| Set task |
Reproduce the items below verbatim, starting at the line that contains "How do I perform: Click the Avantajlı" and ending at the line that contains "click(x=74, y=217)", both included.

| Listed entries |
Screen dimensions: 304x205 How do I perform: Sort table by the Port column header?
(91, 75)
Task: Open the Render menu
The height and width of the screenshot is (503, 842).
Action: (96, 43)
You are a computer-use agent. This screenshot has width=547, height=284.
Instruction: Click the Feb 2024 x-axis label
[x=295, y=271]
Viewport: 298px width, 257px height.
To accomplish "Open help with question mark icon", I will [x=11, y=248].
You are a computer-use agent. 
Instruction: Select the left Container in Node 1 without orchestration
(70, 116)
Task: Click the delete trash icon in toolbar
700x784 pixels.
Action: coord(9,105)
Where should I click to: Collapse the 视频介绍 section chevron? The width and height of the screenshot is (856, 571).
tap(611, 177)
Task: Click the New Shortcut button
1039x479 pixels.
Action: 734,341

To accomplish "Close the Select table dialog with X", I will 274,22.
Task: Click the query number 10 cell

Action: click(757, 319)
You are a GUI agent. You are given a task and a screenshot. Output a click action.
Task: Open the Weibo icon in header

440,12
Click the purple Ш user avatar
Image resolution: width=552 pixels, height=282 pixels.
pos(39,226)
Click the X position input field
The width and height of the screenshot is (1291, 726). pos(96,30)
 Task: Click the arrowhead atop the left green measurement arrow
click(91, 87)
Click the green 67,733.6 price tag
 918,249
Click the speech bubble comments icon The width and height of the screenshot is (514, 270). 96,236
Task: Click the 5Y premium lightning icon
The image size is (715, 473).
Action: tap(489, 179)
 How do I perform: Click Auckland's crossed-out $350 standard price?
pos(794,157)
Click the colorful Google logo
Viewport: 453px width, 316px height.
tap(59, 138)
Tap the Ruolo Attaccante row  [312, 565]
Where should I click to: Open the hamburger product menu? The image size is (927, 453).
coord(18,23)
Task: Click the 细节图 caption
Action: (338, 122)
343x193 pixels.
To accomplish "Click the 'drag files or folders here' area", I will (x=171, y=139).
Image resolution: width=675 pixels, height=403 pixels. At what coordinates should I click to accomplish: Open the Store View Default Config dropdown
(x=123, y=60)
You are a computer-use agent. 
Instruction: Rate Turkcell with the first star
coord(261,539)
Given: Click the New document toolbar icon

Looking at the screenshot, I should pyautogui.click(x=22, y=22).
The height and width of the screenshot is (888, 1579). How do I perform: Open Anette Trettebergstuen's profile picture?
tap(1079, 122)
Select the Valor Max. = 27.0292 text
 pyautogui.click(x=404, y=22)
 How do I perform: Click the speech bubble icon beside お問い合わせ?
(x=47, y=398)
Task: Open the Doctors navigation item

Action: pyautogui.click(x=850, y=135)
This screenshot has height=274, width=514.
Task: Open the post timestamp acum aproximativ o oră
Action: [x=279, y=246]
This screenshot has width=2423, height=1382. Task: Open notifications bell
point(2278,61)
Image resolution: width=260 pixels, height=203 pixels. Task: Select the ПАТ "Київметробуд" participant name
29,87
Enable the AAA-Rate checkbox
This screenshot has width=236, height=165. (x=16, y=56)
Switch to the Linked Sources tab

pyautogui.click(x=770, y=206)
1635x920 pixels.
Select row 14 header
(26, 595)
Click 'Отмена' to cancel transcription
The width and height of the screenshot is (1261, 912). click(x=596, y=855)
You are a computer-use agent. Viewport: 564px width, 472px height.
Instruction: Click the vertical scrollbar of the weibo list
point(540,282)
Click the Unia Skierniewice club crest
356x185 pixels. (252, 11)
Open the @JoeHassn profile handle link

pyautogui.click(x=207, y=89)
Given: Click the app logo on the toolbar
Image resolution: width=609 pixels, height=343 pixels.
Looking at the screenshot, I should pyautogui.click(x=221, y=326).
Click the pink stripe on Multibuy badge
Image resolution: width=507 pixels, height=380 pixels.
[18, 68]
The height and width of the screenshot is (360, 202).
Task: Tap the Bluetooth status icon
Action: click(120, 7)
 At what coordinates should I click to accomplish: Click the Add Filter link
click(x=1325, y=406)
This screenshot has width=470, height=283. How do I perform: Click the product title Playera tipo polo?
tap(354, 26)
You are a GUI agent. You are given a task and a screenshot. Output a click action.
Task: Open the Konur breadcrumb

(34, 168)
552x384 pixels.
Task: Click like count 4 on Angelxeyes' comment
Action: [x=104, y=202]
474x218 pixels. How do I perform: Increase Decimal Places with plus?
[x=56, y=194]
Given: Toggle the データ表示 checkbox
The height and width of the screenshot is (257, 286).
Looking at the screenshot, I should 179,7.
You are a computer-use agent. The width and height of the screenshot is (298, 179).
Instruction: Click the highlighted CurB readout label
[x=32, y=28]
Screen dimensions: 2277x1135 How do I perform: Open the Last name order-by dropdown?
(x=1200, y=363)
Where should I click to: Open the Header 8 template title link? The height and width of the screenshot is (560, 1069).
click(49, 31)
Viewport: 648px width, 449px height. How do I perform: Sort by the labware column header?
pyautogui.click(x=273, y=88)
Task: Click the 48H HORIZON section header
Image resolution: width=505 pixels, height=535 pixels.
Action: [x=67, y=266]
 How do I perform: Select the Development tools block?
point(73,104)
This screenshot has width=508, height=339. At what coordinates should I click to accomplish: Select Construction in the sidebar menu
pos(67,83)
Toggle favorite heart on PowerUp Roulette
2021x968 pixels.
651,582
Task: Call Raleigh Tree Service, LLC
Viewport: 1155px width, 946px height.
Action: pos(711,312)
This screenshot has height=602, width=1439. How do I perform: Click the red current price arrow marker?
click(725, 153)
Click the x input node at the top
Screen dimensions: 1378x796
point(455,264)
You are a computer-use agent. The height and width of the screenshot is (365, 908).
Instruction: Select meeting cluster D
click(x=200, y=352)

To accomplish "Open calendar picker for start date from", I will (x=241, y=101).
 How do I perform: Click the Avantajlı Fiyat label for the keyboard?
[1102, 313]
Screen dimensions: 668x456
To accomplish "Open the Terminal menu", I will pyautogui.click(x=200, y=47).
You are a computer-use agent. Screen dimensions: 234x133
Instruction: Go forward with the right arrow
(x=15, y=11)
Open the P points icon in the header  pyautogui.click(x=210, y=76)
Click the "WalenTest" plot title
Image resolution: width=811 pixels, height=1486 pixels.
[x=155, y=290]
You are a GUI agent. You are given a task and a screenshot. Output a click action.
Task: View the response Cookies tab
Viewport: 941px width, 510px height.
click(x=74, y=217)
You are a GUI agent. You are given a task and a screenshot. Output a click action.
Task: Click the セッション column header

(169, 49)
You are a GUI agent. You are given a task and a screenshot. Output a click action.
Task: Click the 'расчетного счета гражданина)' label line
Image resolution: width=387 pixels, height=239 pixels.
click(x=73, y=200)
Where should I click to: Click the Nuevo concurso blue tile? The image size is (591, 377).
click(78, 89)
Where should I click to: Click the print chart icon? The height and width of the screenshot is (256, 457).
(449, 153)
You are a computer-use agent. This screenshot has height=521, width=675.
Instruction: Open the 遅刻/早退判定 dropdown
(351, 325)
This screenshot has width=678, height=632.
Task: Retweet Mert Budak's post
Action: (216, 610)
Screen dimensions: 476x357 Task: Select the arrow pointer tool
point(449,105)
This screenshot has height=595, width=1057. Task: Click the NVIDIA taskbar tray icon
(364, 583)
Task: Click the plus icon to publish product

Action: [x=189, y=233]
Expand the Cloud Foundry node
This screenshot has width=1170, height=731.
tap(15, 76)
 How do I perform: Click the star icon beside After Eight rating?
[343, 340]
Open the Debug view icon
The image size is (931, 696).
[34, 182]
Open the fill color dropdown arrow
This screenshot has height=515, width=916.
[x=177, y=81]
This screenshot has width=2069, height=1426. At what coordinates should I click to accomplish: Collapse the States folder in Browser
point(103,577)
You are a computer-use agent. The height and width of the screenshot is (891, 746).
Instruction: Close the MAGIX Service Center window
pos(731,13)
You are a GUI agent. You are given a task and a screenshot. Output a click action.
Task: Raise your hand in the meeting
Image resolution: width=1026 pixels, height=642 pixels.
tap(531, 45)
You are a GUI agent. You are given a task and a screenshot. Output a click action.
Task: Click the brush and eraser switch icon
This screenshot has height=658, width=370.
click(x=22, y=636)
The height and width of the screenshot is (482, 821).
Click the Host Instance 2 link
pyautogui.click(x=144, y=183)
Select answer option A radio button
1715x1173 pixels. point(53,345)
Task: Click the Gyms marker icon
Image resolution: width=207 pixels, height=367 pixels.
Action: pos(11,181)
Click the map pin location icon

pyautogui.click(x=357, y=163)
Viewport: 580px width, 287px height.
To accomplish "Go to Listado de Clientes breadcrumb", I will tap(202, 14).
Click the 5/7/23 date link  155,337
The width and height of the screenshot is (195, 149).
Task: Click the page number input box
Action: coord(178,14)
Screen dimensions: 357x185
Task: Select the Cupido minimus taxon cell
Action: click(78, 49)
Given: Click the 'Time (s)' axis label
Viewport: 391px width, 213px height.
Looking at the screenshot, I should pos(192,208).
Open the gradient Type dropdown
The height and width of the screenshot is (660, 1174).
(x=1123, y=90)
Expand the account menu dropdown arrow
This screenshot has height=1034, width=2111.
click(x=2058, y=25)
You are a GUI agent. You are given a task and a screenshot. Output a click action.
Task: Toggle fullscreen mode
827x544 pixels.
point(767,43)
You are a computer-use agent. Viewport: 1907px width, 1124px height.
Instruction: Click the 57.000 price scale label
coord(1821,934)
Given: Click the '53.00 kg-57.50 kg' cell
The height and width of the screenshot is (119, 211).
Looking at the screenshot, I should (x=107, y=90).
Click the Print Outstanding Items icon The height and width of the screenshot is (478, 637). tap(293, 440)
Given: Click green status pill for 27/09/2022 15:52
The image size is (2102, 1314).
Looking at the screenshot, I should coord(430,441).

| Answer to this task |
 How do I perform: Click the Avantajlı Fiyat label for the keyboard?
[1102, 313]
Screen dimensions: 668x456
To accomplish "Open the Terminal menu", I will pyautogui.click(x=200, y=47).
You are a computer-use agent. Screen dimensions: 234x133
Instruction: Go forward with the right arrow
(x=15, y=11)
Open the P points icon in the header  pyautogui.click(x=210, y=76)
Click the "WalenTest" plot title
Image resolution: width=811 pixels, height=1486 pixels.
[x=155, y=290]
You are a GUI agent. You are given a task and a screenshot. Output a click action.
Task: View the response Cookies tab
Viewport: 941px width, 510px height.
click(x=74, y=217)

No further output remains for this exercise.